Stored data entries
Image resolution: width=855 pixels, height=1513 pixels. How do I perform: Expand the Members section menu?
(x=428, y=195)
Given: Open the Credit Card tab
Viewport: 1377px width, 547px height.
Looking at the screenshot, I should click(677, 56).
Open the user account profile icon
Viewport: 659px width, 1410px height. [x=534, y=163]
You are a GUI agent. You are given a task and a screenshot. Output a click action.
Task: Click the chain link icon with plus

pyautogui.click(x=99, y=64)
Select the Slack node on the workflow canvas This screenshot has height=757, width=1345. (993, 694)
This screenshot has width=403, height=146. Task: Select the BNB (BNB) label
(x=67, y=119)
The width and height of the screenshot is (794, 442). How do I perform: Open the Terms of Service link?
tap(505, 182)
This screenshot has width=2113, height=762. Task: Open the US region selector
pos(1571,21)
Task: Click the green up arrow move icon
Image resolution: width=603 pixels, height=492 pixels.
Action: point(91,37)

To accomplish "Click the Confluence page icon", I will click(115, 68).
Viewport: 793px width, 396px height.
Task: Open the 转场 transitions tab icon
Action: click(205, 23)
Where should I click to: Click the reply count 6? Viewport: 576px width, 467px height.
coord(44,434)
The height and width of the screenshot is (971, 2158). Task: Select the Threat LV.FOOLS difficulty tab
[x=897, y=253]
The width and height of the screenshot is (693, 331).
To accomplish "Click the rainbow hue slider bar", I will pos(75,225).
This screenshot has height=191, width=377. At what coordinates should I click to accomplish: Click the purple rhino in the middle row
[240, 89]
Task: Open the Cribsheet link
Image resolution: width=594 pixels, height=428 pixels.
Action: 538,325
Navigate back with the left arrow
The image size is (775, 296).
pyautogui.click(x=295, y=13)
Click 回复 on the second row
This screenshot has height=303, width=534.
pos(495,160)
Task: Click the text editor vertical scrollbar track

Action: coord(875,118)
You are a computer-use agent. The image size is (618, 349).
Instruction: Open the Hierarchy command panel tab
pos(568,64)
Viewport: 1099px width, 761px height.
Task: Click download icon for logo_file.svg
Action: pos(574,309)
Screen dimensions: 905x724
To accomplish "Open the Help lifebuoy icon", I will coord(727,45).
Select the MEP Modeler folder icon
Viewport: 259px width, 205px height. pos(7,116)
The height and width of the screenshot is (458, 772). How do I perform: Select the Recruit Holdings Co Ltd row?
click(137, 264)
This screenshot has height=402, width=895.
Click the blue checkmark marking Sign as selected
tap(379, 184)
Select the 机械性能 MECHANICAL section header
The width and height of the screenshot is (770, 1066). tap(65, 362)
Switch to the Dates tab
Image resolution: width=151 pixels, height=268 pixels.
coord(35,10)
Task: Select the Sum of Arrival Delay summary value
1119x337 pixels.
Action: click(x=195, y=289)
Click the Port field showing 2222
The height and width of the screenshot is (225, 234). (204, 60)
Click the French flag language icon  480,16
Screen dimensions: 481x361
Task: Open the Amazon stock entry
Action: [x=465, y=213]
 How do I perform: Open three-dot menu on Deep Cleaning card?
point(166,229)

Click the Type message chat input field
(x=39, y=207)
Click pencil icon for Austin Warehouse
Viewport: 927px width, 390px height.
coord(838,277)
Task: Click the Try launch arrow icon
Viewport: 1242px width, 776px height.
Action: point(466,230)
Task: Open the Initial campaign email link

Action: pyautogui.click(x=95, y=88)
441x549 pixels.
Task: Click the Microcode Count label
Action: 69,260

■ **What the exercise asks**
Copy over exactly the lines above from the one with "Click the French" to the last, both included, and no others.

■ **Solution to this task**
Click the French flag language icon  480,16
Screen dimensions: 481x361
Task: Open the Amazon stock entry
Action: [x=465, y=213]
 How do I perform: Open three-dot menu on Deep Cleaning card?
point(166,229)

Click the Type message chat input field
(x=39, y=207)
Click pencil icon for Austin Warehouse
Viewport: 927px width, 390px height.
coord(838,277)
Task: Click the Try launch arrow icon
Viewport: 1242px width, 776px height.
Action: point(466,230)
Task: Open the Initial campaign email link

Action: pyautogui.click(x=95, y=88)
441x549 pixels.
Task: Click the Microcode Count label
Action: 69,260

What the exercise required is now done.